Goal-Oriented Conceptual Database Design

A successful information system is the one that meets its design goals. Expressing the goals and subsequently translating them to a working solution is a major challenge. In the past 15 years, Requirements Engineering (RE) research has more and more recognized the important role that goals play in the RE process. This recognition has led to a new stream of research on goal modeling, goal specification and goal-based reasoning for multiple purposes, such as requirements elicitation, specification and verification. At the same time, the state-of-the-art for designing the database part of an information system hasn't made much progress.
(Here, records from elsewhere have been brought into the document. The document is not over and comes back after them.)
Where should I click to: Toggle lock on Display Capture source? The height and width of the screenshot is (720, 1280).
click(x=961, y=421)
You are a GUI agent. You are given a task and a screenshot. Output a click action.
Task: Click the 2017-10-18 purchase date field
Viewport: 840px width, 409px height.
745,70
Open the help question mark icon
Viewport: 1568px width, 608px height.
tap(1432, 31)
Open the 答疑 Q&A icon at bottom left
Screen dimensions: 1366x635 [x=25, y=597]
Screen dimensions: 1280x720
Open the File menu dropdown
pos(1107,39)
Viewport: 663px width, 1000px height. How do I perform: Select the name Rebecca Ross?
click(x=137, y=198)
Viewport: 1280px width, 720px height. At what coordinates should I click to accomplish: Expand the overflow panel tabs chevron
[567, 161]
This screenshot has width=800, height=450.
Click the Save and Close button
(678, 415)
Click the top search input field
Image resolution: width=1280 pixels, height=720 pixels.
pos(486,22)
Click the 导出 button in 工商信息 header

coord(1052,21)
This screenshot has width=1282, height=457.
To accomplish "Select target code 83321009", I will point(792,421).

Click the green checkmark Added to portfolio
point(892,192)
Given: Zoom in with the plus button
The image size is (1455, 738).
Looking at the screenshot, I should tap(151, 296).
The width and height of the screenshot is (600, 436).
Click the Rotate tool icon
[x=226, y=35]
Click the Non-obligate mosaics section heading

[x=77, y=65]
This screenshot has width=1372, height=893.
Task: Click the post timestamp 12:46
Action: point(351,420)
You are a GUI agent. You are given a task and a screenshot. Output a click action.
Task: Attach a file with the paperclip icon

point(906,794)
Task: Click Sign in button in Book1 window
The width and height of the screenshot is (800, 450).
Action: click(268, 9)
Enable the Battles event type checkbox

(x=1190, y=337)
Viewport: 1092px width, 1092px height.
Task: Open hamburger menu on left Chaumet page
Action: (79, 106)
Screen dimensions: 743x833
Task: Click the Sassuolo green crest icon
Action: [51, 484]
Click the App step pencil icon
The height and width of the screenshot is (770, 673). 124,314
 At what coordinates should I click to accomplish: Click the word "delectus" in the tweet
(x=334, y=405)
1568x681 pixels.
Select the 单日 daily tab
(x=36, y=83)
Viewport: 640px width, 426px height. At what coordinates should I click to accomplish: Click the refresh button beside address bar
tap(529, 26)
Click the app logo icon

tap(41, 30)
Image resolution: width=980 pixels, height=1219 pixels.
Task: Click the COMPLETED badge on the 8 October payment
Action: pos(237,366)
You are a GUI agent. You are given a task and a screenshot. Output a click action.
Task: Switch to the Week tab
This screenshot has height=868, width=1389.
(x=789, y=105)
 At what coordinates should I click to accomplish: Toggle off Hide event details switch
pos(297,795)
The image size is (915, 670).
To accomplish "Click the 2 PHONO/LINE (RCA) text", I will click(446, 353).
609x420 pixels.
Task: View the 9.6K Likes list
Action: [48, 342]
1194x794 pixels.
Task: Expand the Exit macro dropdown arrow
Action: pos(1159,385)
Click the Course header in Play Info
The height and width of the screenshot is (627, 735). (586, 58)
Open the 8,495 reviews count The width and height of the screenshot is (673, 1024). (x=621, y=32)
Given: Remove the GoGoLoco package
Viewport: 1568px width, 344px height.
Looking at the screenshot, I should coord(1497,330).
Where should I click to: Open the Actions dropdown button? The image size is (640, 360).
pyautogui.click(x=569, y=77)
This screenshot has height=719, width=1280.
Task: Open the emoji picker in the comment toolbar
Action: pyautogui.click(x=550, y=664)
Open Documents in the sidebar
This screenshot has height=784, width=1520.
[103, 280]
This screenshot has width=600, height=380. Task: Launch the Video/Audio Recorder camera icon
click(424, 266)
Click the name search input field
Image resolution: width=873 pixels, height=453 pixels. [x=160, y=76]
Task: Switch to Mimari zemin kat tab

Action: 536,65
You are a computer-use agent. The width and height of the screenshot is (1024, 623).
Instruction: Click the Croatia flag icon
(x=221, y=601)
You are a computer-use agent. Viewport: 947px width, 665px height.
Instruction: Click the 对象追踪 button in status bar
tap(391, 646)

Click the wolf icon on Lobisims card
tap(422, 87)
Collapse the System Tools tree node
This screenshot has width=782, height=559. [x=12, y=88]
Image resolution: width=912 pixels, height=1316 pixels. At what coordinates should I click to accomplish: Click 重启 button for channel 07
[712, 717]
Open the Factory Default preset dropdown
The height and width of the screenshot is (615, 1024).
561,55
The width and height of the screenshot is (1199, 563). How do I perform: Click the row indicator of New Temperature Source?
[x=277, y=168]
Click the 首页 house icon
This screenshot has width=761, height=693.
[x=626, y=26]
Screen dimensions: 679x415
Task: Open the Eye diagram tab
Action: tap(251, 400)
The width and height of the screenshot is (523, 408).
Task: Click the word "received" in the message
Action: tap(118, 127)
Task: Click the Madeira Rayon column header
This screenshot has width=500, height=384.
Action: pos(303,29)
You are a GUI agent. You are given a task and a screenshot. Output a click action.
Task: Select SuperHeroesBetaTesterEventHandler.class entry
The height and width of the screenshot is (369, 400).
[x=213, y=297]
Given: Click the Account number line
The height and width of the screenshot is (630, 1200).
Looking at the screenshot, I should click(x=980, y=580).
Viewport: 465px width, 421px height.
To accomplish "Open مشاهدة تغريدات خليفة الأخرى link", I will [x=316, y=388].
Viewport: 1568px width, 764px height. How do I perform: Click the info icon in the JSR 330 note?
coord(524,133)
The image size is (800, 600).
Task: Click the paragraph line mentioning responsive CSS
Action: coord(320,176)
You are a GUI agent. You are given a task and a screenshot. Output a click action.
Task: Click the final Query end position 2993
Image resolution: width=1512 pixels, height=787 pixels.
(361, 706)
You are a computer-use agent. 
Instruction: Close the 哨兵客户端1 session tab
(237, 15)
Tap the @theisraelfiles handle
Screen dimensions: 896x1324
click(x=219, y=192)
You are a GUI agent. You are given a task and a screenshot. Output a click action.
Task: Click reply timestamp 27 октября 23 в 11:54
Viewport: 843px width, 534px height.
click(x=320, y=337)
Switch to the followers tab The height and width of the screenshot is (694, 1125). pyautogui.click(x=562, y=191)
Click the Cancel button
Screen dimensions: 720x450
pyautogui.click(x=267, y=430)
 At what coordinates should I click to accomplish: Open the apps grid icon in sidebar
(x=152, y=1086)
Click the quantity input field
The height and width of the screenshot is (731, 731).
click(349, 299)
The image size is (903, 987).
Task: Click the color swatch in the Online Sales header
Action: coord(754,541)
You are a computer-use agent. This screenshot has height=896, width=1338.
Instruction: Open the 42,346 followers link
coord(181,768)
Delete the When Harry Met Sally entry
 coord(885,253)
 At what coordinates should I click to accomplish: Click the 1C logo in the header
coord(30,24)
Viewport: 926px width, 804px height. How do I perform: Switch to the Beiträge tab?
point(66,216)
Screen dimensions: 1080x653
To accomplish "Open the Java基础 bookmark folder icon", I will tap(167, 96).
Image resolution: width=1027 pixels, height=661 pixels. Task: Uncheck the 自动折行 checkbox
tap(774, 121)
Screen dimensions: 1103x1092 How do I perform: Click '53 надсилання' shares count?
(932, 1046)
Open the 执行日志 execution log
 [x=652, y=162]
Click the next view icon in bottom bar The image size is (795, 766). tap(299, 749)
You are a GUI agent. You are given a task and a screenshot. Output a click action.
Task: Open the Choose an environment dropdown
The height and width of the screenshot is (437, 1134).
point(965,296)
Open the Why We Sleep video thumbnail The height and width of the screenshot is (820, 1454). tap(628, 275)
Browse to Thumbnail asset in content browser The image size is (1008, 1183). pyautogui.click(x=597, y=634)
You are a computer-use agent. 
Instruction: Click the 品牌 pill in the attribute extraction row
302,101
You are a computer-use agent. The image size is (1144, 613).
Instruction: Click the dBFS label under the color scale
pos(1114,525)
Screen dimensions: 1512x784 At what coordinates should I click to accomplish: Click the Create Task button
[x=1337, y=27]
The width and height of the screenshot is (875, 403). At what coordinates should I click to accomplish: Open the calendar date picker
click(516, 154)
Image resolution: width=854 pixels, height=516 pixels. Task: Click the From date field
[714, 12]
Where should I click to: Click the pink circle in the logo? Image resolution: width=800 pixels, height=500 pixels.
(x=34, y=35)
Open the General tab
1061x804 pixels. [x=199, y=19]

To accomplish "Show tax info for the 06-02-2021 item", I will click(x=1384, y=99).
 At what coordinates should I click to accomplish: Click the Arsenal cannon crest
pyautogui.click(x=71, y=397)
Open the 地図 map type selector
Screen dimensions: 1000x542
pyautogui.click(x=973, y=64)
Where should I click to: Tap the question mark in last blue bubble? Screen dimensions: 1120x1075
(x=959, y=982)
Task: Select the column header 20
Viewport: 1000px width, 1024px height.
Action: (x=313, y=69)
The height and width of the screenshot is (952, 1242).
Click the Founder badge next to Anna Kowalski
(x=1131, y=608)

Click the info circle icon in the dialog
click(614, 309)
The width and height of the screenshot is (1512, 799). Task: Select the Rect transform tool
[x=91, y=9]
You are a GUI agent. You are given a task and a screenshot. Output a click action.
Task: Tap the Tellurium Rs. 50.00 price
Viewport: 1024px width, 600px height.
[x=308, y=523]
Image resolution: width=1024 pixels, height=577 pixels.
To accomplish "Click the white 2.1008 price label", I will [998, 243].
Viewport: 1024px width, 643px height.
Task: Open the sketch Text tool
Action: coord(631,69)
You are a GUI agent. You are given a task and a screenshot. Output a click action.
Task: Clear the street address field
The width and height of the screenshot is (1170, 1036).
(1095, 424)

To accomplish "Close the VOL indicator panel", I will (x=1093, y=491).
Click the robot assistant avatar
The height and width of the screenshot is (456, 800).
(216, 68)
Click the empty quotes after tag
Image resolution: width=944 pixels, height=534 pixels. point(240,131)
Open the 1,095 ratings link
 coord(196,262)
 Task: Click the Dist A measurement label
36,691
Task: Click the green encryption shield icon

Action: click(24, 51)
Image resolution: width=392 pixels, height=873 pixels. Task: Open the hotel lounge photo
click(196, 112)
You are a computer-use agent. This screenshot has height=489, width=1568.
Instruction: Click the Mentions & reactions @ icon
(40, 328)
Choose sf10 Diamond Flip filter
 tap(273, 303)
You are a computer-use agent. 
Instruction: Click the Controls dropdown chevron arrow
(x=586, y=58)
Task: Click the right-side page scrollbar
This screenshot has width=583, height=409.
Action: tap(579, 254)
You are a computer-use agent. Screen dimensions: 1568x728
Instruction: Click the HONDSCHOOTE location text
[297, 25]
The process of database design shares many similarities with that of software development as both are dependent on an analysis of user requirements. The proposed research aims at incorporating goal-orientation in data modelling and offers methodological support that leads to a goal-oriented database design methodology, which will enjoy many of the benefits of the Goal-Oriented Requirements Engineering (GORE) approaches for software development. These benefits include systematic exploration of alternatives and explicit traceability of rationale.

Design Process

The first step of this work is to validate our hypothesis that goal-orientation in database design results in better design in terms of coverage of stakeholder goals and generates schemas with rich and explicit data semantics. We provided evidence that this hypothesis holds in the practice by conducting a case study on the design of a real-world, industrial biological database. The result was reported in RE'06. Moving forward in the direction, we have proposed a goal-oriented conceptual database design process which extends traditional methodologies with an early analysis of stakeholder goals, and derive from them a regular conceptual schema in a systematic way. This process was reported in RE'07.

Design Dimensions

One way to view a design problem is by taking the analogy of a search of the ˇ°optimalˇ± solution in a multidimensional space, where each design dimension corresponds to one type of design issue to be addressed, and gives rise to a set of design alternatives with different degrees of support for that issue. The entire design space is the cross product of all the dimensions, and a point in design space corresponds to a complete design. Various types of design criteria are used to evaluate and select among design alternatives.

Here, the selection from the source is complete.